Today's storage system places an imperative demand on energy efficiency. Storage system often places disks into standby mode by stopping them from spinning to conserve energy when load is not high. The major obstacle of this method is by introducing a high spin-up cost introduced by passively waking up the standby disk to service the request. In this paper, we propose a redundancy-based, hierarchical I/O cache architecture called RIMAC to solve the problem. The idea of RIMAC is to enable data on the standby disk(s) to be recovered by accessing two-level I/O cache and/or active disks if needed. In parity-based redundant disk arrays, RIMAC exploits parity redundancy to dynamically XOR-reconstruct data being accessed toward standby disk(s) at both cache and disk levels.
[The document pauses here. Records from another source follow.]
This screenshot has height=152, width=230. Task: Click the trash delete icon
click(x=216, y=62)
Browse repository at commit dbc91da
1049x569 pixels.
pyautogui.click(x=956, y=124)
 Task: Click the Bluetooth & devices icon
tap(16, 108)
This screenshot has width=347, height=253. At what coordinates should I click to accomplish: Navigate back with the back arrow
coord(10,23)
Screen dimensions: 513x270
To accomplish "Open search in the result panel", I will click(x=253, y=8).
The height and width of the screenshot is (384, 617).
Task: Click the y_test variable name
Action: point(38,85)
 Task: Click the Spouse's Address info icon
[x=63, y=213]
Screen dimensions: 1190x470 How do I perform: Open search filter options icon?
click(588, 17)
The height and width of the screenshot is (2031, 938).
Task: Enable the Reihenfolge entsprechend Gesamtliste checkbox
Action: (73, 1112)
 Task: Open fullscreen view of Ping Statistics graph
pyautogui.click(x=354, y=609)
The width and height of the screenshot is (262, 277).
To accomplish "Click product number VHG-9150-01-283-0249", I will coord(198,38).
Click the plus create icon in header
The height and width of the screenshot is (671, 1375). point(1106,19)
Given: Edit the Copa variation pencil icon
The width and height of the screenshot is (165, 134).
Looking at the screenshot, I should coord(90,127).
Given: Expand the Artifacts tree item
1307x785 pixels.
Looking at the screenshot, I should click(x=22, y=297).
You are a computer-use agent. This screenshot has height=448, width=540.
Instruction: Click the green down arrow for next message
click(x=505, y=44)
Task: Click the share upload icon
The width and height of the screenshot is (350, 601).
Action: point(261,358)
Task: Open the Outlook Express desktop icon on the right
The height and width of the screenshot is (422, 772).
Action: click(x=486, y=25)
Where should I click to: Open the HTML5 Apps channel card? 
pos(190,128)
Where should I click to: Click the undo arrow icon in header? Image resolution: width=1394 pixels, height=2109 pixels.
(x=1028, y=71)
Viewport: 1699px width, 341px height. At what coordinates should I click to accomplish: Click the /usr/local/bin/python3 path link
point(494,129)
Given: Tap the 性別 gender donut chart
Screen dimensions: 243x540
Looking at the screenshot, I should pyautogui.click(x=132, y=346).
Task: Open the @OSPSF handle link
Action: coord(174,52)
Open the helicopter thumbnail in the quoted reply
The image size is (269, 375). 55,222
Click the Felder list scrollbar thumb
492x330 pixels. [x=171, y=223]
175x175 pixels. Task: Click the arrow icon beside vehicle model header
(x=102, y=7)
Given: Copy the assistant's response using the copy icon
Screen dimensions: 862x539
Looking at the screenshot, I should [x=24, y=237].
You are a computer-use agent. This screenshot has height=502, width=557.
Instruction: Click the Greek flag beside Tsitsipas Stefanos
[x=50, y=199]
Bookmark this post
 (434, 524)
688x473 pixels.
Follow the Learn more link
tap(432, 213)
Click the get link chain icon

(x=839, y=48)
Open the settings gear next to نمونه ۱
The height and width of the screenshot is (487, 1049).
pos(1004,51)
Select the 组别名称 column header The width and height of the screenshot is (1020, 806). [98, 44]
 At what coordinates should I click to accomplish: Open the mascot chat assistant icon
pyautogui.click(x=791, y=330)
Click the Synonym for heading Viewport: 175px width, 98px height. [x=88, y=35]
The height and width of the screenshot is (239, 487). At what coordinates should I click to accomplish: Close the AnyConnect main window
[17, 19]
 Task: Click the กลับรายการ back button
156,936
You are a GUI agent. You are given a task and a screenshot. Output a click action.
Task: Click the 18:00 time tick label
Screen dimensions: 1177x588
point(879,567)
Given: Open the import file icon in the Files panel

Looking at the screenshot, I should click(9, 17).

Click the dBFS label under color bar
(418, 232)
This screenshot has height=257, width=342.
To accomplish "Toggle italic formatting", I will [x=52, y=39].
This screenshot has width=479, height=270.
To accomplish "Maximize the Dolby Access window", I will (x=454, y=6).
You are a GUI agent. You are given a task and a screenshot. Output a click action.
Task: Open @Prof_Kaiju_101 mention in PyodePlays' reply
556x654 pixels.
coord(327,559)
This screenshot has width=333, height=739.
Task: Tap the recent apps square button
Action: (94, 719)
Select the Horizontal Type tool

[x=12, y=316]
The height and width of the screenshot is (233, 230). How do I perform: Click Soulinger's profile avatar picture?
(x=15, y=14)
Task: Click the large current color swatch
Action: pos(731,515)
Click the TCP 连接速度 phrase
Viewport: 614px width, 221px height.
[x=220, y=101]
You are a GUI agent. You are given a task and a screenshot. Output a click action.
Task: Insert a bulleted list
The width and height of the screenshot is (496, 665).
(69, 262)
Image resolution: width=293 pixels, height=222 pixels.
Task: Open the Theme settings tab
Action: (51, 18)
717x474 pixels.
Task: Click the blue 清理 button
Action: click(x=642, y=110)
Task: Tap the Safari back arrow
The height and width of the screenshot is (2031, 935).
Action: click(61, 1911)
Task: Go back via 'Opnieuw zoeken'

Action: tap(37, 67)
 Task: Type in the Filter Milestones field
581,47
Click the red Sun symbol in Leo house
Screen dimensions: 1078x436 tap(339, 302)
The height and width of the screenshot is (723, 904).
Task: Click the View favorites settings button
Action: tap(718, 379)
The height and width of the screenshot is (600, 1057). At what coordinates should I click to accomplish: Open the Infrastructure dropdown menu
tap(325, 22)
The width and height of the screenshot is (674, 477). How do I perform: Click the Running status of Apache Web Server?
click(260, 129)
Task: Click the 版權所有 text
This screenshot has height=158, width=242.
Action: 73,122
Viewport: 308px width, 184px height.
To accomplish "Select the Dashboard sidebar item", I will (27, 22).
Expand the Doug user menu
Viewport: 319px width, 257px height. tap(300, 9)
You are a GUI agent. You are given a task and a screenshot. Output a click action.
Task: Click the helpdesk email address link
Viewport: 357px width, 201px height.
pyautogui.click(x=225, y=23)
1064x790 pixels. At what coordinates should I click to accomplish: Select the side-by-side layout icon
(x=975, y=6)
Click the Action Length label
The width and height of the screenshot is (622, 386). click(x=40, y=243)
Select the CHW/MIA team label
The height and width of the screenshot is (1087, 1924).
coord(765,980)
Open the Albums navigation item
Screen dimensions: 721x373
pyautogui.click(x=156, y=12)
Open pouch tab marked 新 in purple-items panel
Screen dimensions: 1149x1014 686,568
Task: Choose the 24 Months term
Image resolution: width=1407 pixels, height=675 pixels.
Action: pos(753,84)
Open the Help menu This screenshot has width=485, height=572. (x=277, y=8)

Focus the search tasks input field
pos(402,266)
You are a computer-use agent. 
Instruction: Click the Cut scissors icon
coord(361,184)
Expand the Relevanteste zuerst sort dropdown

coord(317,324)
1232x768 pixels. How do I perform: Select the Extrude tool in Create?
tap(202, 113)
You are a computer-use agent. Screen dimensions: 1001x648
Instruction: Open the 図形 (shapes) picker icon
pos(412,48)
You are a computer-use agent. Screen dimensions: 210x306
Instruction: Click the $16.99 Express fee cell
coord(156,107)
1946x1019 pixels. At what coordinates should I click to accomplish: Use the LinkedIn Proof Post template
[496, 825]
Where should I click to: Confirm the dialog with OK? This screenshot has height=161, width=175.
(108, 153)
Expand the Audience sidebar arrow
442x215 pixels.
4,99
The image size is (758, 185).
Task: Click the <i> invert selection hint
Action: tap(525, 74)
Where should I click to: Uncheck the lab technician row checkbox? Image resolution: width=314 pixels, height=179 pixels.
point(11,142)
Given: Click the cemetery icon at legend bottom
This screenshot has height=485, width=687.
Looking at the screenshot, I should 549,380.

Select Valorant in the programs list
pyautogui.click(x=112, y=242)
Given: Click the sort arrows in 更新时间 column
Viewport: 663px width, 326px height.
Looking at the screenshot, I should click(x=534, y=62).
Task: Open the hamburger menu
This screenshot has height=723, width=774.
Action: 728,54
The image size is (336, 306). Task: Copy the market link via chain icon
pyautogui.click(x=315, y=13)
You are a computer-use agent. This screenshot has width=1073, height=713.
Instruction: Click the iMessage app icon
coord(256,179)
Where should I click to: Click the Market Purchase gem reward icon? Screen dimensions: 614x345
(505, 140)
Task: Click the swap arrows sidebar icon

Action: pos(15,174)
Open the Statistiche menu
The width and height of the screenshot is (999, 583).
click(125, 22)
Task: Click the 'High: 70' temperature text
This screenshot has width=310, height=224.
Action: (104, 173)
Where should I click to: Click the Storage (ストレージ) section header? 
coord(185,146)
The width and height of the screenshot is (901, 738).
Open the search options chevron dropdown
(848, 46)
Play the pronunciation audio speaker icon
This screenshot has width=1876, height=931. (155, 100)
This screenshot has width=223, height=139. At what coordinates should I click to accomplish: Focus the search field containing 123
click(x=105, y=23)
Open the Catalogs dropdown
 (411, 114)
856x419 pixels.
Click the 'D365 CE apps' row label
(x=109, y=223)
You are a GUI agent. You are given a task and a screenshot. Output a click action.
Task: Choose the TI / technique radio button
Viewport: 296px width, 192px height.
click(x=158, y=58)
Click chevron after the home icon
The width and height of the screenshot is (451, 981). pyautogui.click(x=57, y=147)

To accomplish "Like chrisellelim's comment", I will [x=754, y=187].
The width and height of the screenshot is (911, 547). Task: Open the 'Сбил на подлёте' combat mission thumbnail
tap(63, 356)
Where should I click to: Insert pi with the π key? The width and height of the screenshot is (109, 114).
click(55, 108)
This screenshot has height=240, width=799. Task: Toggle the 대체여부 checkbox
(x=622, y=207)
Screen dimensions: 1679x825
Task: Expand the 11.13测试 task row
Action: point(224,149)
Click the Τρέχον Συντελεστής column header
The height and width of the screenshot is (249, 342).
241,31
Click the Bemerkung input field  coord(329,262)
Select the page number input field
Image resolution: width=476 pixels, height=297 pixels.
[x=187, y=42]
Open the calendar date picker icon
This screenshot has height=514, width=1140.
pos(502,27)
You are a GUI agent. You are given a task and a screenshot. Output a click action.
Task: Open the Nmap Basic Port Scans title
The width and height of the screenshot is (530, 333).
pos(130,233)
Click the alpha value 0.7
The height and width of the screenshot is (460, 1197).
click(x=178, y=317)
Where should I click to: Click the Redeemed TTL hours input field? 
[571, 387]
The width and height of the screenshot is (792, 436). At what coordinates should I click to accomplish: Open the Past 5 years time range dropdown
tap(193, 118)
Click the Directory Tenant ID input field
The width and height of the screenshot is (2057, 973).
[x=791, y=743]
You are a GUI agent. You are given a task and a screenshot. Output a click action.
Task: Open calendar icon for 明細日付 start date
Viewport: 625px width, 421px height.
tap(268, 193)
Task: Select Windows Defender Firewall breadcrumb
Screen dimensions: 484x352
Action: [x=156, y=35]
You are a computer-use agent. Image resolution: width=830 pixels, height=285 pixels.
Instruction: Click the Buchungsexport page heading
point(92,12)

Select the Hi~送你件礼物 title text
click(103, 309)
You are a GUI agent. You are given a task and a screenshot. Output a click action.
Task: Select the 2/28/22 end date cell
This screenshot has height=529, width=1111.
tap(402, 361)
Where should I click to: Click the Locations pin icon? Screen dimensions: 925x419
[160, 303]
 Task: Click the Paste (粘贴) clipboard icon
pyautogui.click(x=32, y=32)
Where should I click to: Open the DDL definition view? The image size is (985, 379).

By avoiding passive spin-ups, RIMAC can significantly improve both energy efficiency and performance. We evaluated RIMAC by augmenting a validated storage system simulator disksim and tested four real-life server traces including HP's cello99, TPC-D, OLTP and SPC's search engine. Comprehensive results indicate RIMAC is able to reduce energy consumption by up to 18% and simultaneously improve the average response time by up to 34% in a small-scale RAID-5 system compared with threshold-based power management schemes.